Call #5 is from my dad, usually within the first hour after I’ve spoken to my mother, but sometimes as much as six hours after on the weekend.  Just like my mother, he’s unnaturally gifted at ringing me when I’m wrist-deep in infant poop or my fourth load of dishes that day, so I miss this call.  Calls #6-9 are exchanged between my dad being on the road from one tutoring gig to the next and me being embroiled in one toddler emergency or another (“Want chocolate milk!”  *pours chocolate milk*  “Don’t want chocolate milk!”  *puts chocolate milk away in the fridge for later* “WANT CHOCOLATE MILK!”) before we finally connect and cover the exact same ground I covered with my mother an hour or six before.
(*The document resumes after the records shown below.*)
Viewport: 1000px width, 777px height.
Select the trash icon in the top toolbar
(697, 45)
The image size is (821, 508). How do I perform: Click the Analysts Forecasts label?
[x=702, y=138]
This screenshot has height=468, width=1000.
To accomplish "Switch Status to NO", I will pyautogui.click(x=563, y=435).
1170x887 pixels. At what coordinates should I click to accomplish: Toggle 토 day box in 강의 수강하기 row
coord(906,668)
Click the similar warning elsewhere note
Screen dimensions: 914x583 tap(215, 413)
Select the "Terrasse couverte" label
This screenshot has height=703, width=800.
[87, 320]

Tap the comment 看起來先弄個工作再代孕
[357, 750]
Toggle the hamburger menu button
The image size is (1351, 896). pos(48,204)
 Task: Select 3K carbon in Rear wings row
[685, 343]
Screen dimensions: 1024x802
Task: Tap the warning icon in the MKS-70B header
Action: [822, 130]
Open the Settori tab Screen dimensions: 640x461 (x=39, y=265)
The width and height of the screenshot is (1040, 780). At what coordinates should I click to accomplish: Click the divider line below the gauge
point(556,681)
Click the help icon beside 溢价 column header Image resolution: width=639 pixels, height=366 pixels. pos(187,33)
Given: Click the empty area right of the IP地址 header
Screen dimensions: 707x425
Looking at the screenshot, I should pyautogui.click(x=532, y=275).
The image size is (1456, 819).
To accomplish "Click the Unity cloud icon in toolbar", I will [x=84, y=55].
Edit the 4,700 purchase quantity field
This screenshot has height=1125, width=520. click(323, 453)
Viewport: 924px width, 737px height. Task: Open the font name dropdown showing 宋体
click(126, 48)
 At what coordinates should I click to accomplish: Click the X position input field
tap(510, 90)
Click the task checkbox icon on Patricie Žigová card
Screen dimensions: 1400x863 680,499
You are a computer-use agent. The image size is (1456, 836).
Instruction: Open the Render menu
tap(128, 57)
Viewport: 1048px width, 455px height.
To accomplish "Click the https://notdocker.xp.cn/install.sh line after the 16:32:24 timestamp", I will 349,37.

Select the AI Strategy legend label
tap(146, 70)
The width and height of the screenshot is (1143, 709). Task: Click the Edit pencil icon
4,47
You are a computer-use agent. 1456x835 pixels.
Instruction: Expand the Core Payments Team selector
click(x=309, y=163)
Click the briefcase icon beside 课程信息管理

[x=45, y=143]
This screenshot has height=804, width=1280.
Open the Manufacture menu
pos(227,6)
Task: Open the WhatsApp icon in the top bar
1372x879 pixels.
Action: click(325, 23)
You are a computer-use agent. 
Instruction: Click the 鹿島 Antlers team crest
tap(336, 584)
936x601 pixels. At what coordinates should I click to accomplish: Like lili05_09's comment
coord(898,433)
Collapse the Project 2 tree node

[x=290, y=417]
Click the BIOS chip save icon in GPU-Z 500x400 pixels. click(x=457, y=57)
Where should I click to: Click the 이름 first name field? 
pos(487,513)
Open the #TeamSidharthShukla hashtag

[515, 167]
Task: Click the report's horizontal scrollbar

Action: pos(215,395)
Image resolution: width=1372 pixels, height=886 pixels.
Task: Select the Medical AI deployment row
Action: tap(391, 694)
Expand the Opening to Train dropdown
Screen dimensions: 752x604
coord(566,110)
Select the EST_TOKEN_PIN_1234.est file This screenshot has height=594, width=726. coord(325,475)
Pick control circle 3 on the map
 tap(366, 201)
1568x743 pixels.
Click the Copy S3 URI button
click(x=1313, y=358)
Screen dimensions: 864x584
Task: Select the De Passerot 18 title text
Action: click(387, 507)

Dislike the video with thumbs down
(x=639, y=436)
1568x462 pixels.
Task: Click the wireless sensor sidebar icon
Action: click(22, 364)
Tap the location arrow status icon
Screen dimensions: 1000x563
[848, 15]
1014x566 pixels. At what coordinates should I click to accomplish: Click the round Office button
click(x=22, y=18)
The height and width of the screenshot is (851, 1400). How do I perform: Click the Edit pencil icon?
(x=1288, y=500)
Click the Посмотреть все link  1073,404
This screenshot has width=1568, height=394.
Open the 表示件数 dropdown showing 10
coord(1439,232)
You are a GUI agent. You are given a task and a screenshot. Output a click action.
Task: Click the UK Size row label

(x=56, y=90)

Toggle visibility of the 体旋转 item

Under no circumstances do my parents communicate with one another in the meantime.  I wonder if after 30+ years of marriage they’ve discovered that the secret to success is to simply avoid one another as much as possible.  At any rate, I have to have the same conversation with them both, sometimes as quickly one to the next as fifteen minutes.

The latest iteration was not a few hours ago.  My parents are going on a cruise (at a ridiculously good price, damn them) and they wanted an update before they left on how the sprout’s doctor’s appointment today went before they shoved off at 5pm.  I had a faculty meeting keeping me at school until about that time.  Now, my wife had graciously contacted my dad (unbeknowst to me) to let him know that things went pretty much fine while I was at work.  Not knowing that, I frantically tried to call first my dad (call #1) and my mom (call #2).  Neither picked up, so I figured I missed them and they were well on their way to the Bahamas or whatever.  Fifteen minutes later, my dad calls.  He’s at some drawing on board trying to win a free cruise and we can barely hear one another, but I give him the highlights and wish him a good trip.  Five minutes after that, my mother calls.  She’s elsewhere on the same boat trying to win spa giveaways and can’t talk right now (why did you call me?) and can she call me back in ten minutes?

Look, you get the point.  And you know, for having the grandparents involved and a part of our kids’ lives, a few extra phone calls are a small price to pay.  Mom and dad, I love you.  But seriously.  Maybe a little communication on your end.